Die eingenommenen Provisionen werden damit auch nicht verboten, sondern sie müssen nur entsprechend gerechtfertigt werden. Auch wenn das Beispiel hinken mag: Im Zweifelsfall muss eine Bank eben argumentieren, mit den Provisionseinnahmen den Beratungsraum zu heizen. Dafür bleibt an anderer Stelle mehr Geld übrig, aus dem der Gewinn erzielt wird. In der Rechnung für die Aufsicht stammt der Jahresüberschuss dann eben aus den Depotgebühren, nicht aus den Provisionen für die Anlageberatung. Das erfordert einige Arithmetik und wird vor allem die auf solche Themen spezialisierten Anwälte beglücken, ist für die großen Banken aber ein lösbares Problem.

Dass Provisionen gerechtfertigt werden müssen, ist geübte Praxis
Schwieriger wird es für kleinere KWG-Institute. Ein Haftungsdach, das ausschließlich Anlageberatung auf Provisionsbasis anbietet, kann per Definition nicht profitabel sein. Aber – und das vergessen viele: Auch das ist nicht neu.

Zur Erinnerung: Schon seit zehn Jahren dürfen Wertpapierdienstleister Provisionen nur dann vereinnahmen, wenn sie darauf ausgelegt sind, "die Qualität der für den Kunden erbrachten Dienstleistung zu verbessern". Klingt nach Mifid II, ist aber Mifid I. Und seit dem Geschäftsjahr 2013 müssen Banken und andere regulierte Finanzdienstleister ein Zu- und Verwendungsverzeichnis führen. Dort listen sie auf, wofür sie die vereinnahmten Provisionen verwendet haben, also etwa für Schulungen, Informationsmaterial oder bessere Software. Dass Zuwendungen entsprechende Ausgaben gegenüber stehen müssen, ist also geübte Praxis – die Rechtfertigung fällt künftig nur schwerer als bisher.

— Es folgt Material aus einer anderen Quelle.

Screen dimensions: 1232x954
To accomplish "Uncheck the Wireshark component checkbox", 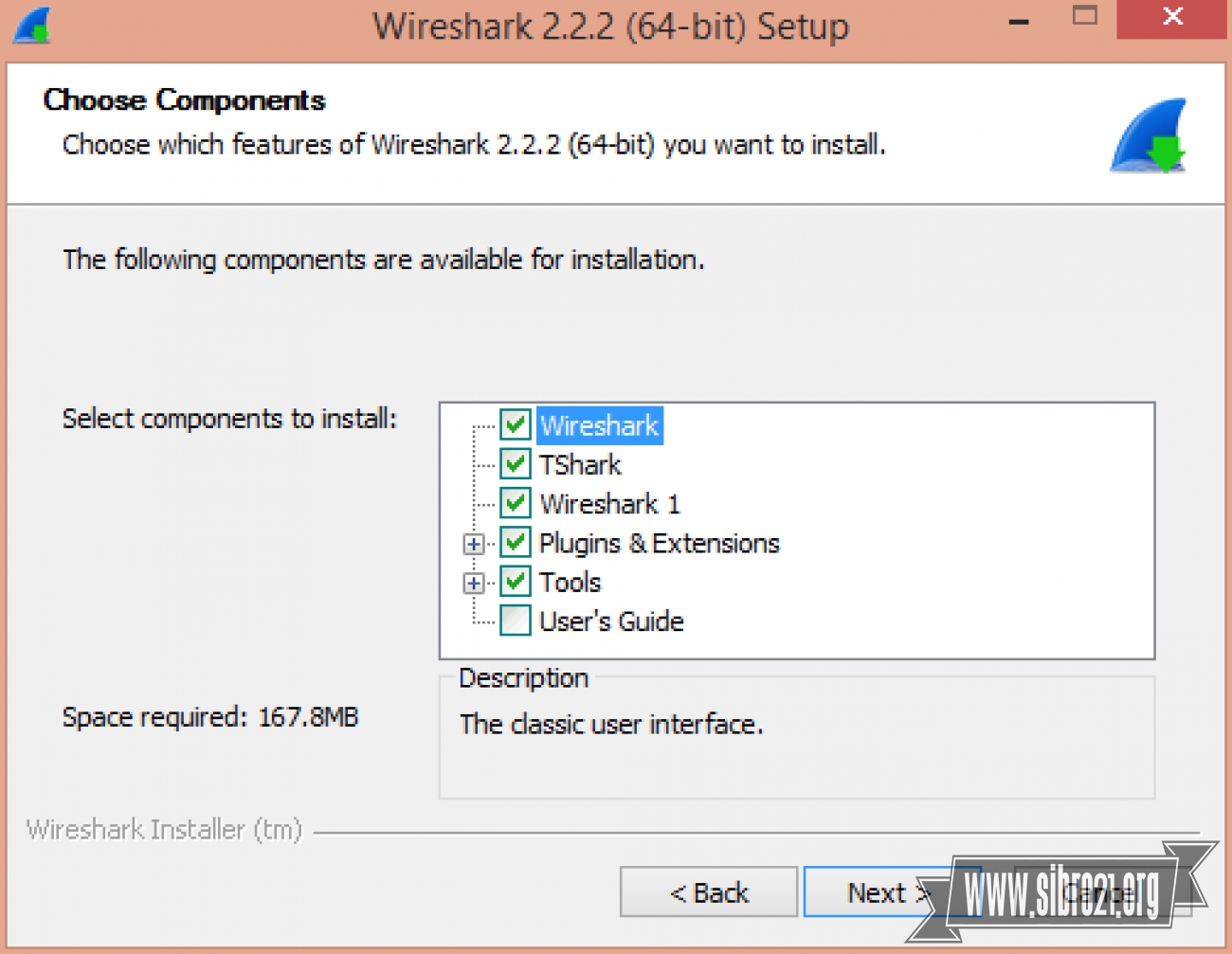I will click(x=516, y=424).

Honorare oder Servicegebühren erleichtern das Leben
Problematisch wäre es, wenn die Vorgaben für die KWG-Institute eins zu eins auf die Finanzanlagenvermittler mit Erlaubnis nach Paragraf 34f Gewerbeordnung übertragen würden – die entsprechende Novelle der Finanzvermittlungsverordnung steht noch aus. Müssten auch gewerbliche Finanzberater jeden Provisions-Euro in die Qualitätsverbesserung investieren, würde das vielen von ihnen die Geschäftsgrundlage entziehen. Ob das so kommt, ist allerdings fraglich. Bislang müssen die Vermittler ihre Provisionen jedenfalls nicht qualitätsverbessernd einsetzen. Denkbar ist auch, dass sich eine Art Unternehmerlohn als Qualitätsverbesserung ansetzen ließe.

Doch das sind nur Gedankenspiele. Klar ist dagegen, dass sich Provisionsberater über Honorar- oder Servicegebührenmodelle Gedanken machen sollten. Denn wenn das Geld direkt vom Kunden statt vom Produktanbieter kommt, fällt das Leben als Finanzberater künftig deutlich leichter.